Practice Relating to Rule 8. Definition of Military Objectives
Spain’s LOAC Manual (1996) states:
The capture or preservation of a specific area of land constitutes a military objective when it meets all the requirements laid down in Article 52 of Additional Protocol I and it confers a concrete military advantage taking into account the circumstances ruling at the time.
Spain’s LOAC Manual (2007) states:
Taking or holding a certain area of land is considered a military objective, when all the requirements laid down in article 52 of [the 1977] Additional Protocol I are met and it provides a concrete military advantage, taking into account the circumstances prevailing at the time.
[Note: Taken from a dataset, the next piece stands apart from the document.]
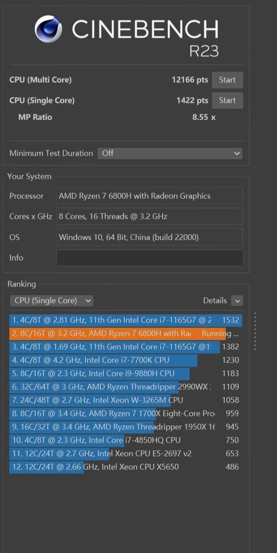Select the OS field showing Windows 10
The width and height of the screenshot is (277, 553).
(x=150, y=237)
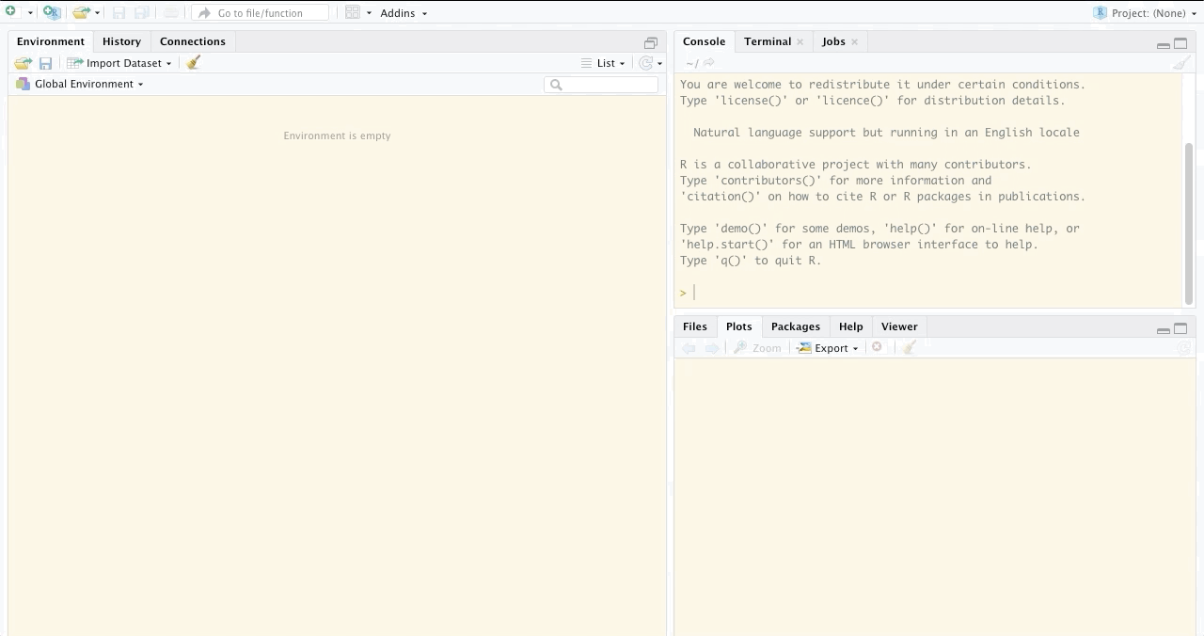Restore the Environment pane with the window icon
The Report on the Practice of Spain (1998) notes that the fact that a particular zone may be considered a military objective provided it fulfils the requirements of Article 52(2) of the 1977 Additional Protocol I is consistent with the possibility provided for under Spanish law of establishing zones of interest for national defence, comprising “expanses of land, sea, or airspace declared as such because they constitute or may constitute a permanent base or an effective aid to offensive action necessary for such purpose”.
Upon ratification of the 1977 Additional Protocol I, Spain stated:
It is the understanding [of the Spanish Government] that the capture or holding of a specific area of territory constitutes a military objective when all the conditions set out in this paragraph [paragraph 2 of Article 52] together offer a concrete military advantage taking into account the circumstances at the relevant time.